Page text section start
This age is known as electronic age. It seems impossible to run life without electronic goods. They are part and parcel of our personal and professional life. We use many small devices in our everyday life. And each small device needs power. Now devices are becoming smaller with each passing day hence scientists are finding out ways to power them. Scientists are putting their effort on a material known as palladium. This may turn out to be a hopeful substance in near future to power fuel cells. Another advantage that palladium has over other metals is, it is cheaper and more abundant. Vismadeb Mazumder who is a graduate student and assisting chemistry professor Shouheng Sun in writing the paper, explains the benefits, “This approach is very novel. It works. It’s two times as active, meaning you need half the energy to catalyze. And it’s four times as stable.”
Palladium nanoparticles are used by others too, to power fuel cells. Researchers are facing some hurdles in creating palladium nanoparticles with enough active surface area to make catalysis efficient in fuel cells. They have another problem of preventing particles from clumping together during the chemical processes that convert a fuel source into electricity. Now two Brown University chemists are trying to overcome those hurdles. They are claiming to develop palladium nanoparticles with 40% larger surface area. They also tackled the problem of the clustering of palladium nanoparticles. This catalyst’s shape remains intact four times longer that what is presently offered by others.
Page text section end
Answer these from the palladium text:
1. What university are the two chemists from?
2. How much larger is the surface area of the palladium nanoparticles they claim to develop?
3. Besides being more abundant, what advantage does palladium have over other metals?
Rely only on the palladium text for the answers.
Provided material section start
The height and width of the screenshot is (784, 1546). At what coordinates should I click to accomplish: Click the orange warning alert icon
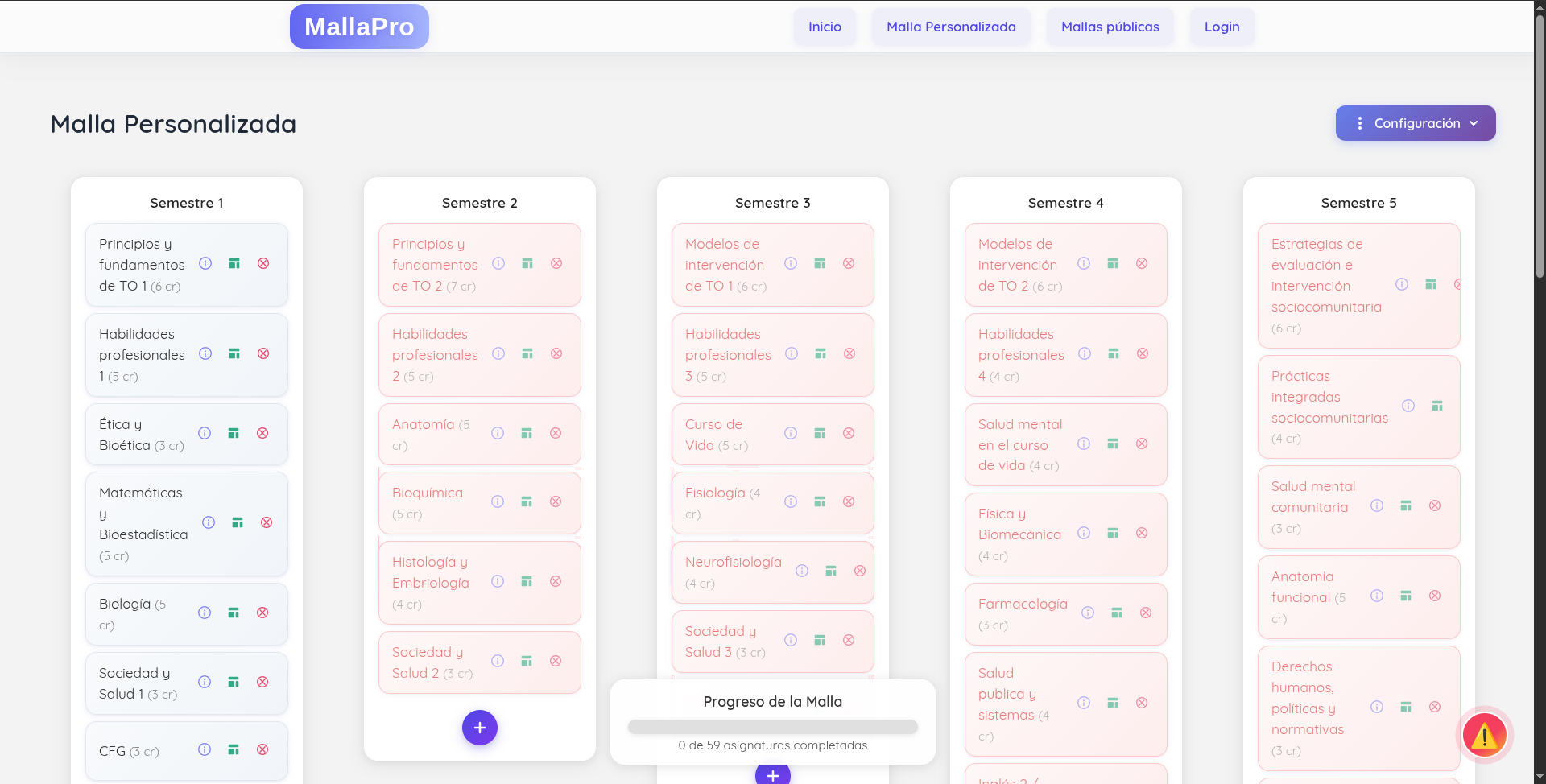pyautogui.click(x=1484, y=734)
Provided material section end
## Task response
1. Brown University
2. 40% larger
3. It is cheaper.